PHOENIX, Ariz. ? Nov. 19, 2010 ? International businessman and philanthropist Foster Friess has donated $50,000 to help launch a study of small cell carcinoma of the ovary (SCCO) by the Translational Genomics Research Institute (TGen) and the Van Andel Research Institute (VARI).
Friess made the donation in memory of Taryn Ritchey, 22, who in 2007 succumbed to SCCO, a rare and extremely aggressive cancer that strikes women in the prime of life.
"Taryn's dying wish was to be able to help other young women so they won't have to go through what she went through," said her mother, Judy Jost of Cave Creek, Ariz., who works as a personal assistant to Friess.
Friess, who splits his time between Jackson, Wyo., and Scottsdale, Ariz., previously donated $300,000 to TGen for ovarian cancer research.
In addition, Tom Benford of Peoria, Ariz. ? whose daughter Andrea Benford Theis, 31, died of SCCO in 2006 ? plans to donate a portion of the proceeds from sales of his new book, Standing Tall, to the research project. Inspired by Andrea's illness, the book is about what it takes to get through any kind of life-changing crisis.
Benford, part of a growing network of families affected by SCCO, said he hopes the new TGen-VARI study will draw information from the death of his daughter and other victims of SCCO that could lead to effective treatments for this disease. "These are young women, most of whom have lost their lives. Now, their tumor samples can contribute to this new study. I feel blessed that my daughter is part of it."
SCCO primarily affects adolescent girls and young women, ranging from age 9 to 43. The average age for onset of the disease is only 24. The chance of survival is extremely poor, even when the disease is diagnosed at an early stage.
SCCO tumors are very rare, accounting for less than 1 percent of all ovarian cancers diagnosed. The cause and progression of the disease is not understood, and in almost all cases it has proven resistant to conventional treatments.
"The loved ones of women taken by this rare disease have recently come to both TGen and VARI looking for answers based on new research evidence. Unfortunately, very little is known about SCCO. We intend with this new study to discover the genetic and molecular underpinnings of this disease and find new and effective ways to treat it,'' said Dr. Heather Cunliffe, head of TGen's Breast and Ovarian Cancer Research Unit and the study's Principal Investigator.
Other investigators include: Dr. Brian Haab, head of VARI's Laboratory of Cancer Immunodiagnostics; Dr. Kyle Furge, head of VARI's Laboratory of Computational Biology; and Dr. Jeffrey Trent, President and Research Director of both TGen and VARI, who also leads an active cancer research laboratory.

__MATERIAL SHOWN__:
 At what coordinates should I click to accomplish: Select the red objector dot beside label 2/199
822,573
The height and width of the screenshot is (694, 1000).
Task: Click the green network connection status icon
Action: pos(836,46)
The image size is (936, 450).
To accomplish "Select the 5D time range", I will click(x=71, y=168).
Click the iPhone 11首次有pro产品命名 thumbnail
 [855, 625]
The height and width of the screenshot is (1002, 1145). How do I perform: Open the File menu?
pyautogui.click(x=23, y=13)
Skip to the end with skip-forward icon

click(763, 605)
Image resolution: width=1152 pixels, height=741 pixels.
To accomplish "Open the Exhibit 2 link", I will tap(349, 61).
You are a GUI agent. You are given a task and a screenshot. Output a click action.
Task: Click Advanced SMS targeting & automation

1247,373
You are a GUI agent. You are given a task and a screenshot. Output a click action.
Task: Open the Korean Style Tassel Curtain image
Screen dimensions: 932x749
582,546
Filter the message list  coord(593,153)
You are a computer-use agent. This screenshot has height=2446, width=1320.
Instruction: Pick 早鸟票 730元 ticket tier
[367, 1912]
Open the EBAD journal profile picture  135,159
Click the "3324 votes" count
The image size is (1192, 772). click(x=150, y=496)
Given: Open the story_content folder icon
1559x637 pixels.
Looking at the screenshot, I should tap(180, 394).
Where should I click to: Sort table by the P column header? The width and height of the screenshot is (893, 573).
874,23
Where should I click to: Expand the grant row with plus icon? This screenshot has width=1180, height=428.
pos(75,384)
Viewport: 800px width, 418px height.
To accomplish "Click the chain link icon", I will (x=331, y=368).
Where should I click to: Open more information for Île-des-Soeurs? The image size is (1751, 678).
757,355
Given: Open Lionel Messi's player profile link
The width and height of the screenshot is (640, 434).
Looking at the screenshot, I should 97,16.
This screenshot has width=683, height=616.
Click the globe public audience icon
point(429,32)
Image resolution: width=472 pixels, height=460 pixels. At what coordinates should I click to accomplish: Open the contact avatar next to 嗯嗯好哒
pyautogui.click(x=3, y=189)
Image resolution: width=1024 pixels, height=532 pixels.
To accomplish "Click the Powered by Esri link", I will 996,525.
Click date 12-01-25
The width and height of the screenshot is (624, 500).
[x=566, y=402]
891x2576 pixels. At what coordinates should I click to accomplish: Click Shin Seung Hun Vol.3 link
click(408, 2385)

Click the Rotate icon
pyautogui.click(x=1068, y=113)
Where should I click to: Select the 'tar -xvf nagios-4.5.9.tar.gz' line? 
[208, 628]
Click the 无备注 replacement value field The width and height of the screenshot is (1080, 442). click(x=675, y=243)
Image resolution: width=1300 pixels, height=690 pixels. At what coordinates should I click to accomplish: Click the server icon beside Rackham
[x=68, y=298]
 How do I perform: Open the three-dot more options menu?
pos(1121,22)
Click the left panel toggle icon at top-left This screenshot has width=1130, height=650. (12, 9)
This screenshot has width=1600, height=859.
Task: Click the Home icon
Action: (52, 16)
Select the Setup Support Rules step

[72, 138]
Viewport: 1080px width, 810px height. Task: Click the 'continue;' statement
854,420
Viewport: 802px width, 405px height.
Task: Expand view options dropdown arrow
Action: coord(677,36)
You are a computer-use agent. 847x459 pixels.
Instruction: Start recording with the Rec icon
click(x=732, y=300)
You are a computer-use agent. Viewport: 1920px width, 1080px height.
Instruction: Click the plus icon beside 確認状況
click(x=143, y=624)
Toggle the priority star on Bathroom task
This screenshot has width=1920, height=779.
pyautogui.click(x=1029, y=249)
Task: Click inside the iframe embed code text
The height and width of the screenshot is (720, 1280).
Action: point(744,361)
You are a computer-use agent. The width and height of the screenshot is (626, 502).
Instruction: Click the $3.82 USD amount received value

__REQUIREMENT A__:
From the news release about the SCCO study, repeat the passage starting at "Friess made the" and ending at "ovarian cancer research.".
__REQUIREMENT B__:
According to the news release about the SCCO study, how much had Foster Friess previously donated to TGen for ovarian cancer research?
__REQUIREMENT C__:
Say whether each statement agrees with the news release about the SCCO study. Answer yes or no, and quote the deciding words.
(i) The average age for onset of SCCO is 24.
(ii) SCCO tumors make up about 10 percent of all ovarian cancers diagnosed.
(iii) Dr. Heather Cunliffe is the study's Principal Investigator.

__TASK RESULT A__:
Friess made the donation in memory of Taryn Ritchey, 22, who in 2007 succumbed to SCCO, a rare and extremely aggressive cancer that strikes women in the prime of life.
"Taryn's dying wish was to be able to help other young women so they won't have to go through what she went through," said her mother, Judy Jost of Cave Creek, Ariz., who works as a personal assistant to Friess.
Friess, who splits his time between Jackson, Wyo., and Scottsdale, Ariz., previously donated $300,000 to TGen for ovarian cancer research.

__TASK RESULT B__:
$300,000

__TASK RESULT C__:
(i) Yes: "The average age for onset of the disease is only 24."
(ii) No: "accounting for less than 1 percent of all ovarian cancers diagnosed."
(iii) Yes: "said Dr. Heather Cunliffe, head of TGen's Breast and Ovarian Cancer Research Unit and the study's Principal Investigator."